▸ **How to complete this task**: Scan the entries below. Report each line where the string "amount" occurs.

▸ **Records supplied**:
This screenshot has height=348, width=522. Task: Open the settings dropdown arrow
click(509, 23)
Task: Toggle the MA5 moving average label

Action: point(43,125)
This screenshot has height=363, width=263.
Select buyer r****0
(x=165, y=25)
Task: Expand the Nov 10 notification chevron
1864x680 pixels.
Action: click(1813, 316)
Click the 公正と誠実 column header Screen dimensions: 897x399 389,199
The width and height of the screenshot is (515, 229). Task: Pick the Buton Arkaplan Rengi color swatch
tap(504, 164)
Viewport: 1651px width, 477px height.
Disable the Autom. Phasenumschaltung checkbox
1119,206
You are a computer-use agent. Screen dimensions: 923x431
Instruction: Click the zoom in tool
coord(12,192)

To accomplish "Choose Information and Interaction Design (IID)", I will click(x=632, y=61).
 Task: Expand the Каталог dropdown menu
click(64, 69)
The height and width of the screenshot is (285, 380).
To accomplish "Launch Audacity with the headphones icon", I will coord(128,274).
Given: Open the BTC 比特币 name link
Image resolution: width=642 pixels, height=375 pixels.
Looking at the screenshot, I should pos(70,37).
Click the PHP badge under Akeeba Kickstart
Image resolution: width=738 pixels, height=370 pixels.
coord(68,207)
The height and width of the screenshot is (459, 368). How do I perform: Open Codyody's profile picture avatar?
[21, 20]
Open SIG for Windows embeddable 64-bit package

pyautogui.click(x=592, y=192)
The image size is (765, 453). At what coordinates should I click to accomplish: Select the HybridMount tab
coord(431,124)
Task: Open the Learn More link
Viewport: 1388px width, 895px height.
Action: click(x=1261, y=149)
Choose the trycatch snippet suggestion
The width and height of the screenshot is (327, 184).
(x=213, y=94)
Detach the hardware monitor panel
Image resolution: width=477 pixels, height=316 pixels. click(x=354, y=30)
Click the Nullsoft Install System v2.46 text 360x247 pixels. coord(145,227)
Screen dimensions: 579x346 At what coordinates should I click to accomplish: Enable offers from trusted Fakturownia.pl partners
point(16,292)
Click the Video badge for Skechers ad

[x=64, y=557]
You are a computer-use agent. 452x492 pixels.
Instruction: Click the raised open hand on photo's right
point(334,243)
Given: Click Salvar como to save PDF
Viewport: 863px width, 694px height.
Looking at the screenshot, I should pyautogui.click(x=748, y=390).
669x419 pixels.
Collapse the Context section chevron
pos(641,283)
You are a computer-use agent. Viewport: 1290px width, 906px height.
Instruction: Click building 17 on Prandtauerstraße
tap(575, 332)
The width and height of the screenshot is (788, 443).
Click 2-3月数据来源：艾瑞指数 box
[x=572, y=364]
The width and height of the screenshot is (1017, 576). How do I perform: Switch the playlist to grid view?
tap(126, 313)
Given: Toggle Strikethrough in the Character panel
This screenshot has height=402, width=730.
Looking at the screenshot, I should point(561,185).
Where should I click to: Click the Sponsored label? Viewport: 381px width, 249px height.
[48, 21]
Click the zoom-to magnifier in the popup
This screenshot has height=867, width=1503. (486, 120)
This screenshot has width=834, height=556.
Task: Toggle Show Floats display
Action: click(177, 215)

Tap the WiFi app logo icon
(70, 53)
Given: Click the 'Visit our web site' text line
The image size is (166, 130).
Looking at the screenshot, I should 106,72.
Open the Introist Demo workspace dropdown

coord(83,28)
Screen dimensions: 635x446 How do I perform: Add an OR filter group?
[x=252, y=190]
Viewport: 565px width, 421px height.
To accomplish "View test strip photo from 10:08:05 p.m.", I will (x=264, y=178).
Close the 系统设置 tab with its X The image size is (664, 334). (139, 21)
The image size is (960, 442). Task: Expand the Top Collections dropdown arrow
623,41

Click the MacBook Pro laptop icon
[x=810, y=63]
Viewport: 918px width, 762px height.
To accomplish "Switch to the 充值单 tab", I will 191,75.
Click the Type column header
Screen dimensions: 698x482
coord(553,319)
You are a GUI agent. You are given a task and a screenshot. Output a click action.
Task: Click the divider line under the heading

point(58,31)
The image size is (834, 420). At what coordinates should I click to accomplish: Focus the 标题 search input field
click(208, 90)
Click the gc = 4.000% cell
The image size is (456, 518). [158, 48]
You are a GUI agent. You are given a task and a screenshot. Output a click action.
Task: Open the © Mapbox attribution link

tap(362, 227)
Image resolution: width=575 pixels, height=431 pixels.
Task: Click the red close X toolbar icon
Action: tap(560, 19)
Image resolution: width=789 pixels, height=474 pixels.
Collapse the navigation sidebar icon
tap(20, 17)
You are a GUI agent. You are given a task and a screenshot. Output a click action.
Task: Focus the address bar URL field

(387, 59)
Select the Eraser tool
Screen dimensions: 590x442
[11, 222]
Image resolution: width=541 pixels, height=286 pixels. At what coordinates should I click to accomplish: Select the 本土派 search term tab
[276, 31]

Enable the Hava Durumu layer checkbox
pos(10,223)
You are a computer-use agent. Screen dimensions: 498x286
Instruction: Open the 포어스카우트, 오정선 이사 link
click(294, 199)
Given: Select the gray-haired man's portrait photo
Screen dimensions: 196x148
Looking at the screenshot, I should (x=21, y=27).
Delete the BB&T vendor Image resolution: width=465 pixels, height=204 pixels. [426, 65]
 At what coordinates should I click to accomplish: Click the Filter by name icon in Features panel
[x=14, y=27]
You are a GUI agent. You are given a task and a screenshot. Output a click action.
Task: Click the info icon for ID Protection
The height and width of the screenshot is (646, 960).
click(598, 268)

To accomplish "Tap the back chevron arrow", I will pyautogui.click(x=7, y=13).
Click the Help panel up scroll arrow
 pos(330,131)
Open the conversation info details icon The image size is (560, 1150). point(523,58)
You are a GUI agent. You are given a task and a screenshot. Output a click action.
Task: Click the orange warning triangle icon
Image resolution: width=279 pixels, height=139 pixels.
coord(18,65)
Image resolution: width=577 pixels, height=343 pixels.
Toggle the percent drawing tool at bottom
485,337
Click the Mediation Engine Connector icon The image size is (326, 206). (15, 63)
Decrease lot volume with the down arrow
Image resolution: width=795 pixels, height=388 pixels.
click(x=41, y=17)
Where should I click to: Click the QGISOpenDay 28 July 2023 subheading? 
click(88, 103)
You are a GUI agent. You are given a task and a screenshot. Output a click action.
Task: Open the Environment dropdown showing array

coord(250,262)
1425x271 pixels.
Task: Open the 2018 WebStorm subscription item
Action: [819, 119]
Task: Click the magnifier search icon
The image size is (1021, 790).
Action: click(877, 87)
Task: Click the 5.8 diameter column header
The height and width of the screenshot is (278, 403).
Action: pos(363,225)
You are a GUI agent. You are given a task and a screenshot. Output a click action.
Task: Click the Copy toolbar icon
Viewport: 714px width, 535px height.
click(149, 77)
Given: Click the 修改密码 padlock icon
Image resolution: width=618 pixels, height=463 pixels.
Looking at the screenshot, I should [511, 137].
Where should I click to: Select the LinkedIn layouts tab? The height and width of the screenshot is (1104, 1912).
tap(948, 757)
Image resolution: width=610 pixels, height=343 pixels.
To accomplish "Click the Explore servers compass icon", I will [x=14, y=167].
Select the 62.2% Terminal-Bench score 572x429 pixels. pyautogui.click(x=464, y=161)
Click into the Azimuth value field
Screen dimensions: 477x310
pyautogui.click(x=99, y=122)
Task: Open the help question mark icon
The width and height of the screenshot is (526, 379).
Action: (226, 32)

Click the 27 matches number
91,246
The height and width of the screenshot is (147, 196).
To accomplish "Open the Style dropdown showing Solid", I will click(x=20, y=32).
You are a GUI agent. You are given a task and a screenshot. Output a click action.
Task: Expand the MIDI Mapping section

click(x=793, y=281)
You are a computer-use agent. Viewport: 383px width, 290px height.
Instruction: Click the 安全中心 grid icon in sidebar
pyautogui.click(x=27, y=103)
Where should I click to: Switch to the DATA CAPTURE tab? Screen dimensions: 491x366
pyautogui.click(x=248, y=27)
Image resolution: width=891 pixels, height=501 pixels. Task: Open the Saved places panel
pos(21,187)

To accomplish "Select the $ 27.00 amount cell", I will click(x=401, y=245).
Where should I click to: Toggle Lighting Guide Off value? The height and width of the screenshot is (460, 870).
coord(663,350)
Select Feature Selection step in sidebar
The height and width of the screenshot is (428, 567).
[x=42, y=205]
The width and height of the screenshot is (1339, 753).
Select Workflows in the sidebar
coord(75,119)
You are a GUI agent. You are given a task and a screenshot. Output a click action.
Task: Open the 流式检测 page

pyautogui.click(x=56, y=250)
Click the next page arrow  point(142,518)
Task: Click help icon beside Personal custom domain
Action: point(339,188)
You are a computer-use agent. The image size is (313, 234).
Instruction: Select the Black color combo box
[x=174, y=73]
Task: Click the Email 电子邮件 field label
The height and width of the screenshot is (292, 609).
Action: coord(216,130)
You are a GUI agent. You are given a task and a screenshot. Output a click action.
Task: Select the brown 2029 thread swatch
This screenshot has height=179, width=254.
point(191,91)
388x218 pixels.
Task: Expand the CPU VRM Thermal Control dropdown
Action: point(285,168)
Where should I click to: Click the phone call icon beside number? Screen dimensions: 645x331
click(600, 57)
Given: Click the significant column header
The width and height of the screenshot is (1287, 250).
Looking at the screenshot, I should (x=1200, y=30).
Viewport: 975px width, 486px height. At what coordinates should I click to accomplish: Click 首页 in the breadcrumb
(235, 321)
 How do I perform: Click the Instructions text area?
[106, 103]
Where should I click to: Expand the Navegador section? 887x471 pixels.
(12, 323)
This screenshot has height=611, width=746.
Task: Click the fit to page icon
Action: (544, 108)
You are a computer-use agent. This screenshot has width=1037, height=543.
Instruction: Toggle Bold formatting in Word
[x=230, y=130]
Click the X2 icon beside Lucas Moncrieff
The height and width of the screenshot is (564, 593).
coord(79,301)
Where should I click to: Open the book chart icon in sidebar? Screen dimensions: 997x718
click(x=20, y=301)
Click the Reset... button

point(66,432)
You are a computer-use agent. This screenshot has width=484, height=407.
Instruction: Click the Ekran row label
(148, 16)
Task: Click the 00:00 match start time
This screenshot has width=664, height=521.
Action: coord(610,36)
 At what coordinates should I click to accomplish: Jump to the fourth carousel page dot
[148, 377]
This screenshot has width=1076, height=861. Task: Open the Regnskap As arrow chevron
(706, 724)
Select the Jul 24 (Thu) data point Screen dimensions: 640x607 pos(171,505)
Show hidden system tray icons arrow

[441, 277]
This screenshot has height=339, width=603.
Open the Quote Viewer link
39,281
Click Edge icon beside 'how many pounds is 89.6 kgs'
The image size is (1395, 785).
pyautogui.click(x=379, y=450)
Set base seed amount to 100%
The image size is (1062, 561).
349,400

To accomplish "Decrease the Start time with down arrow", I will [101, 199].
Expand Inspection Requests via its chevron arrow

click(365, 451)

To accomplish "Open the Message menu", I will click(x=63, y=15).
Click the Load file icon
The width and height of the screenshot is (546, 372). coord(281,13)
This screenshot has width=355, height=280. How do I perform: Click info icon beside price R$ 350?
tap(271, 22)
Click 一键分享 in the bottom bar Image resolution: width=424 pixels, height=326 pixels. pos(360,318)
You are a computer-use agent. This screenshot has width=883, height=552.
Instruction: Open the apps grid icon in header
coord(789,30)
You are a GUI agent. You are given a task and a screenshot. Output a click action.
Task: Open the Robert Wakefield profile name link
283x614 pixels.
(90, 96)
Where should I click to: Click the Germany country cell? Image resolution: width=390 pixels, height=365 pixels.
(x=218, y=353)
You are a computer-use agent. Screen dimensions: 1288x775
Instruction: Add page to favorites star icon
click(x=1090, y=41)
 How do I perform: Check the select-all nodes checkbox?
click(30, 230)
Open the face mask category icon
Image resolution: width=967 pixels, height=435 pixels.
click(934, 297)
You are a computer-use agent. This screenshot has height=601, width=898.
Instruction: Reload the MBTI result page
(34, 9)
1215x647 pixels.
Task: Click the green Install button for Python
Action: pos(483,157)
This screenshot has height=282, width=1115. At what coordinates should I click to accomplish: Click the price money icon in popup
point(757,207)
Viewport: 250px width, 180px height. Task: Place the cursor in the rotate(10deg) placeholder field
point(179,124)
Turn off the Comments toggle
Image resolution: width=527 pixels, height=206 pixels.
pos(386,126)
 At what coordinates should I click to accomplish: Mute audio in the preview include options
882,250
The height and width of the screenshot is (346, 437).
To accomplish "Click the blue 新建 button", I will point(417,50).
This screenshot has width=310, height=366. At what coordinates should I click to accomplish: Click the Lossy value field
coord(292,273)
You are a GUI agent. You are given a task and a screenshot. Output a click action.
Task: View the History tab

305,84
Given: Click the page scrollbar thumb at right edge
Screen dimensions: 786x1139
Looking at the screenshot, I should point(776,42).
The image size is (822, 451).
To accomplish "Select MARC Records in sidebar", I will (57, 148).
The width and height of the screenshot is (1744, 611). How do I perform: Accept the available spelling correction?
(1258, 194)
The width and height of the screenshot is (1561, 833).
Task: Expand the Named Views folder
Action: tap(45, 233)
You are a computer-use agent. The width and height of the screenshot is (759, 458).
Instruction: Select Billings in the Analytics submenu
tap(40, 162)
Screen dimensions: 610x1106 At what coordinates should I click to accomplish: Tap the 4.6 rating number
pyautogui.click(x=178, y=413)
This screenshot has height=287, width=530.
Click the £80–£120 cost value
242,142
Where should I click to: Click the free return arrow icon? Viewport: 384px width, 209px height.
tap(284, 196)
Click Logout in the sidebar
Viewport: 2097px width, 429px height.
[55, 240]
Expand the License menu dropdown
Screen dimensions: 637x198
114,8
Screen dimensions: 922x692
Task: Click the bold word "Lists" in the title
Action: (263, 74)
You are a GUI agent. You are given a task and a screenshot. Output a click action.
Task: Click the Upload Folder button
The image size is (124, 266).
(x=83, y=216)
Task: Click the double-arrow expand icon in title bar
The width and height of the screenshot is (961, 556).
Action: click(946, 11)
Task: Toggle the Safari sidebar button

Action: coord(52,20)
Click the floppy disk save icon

▸ **Your solution**:
To accomplish "Select the $ 27.00 amount cell", I will click(x=401, y=245).
Set base seed amount to 100%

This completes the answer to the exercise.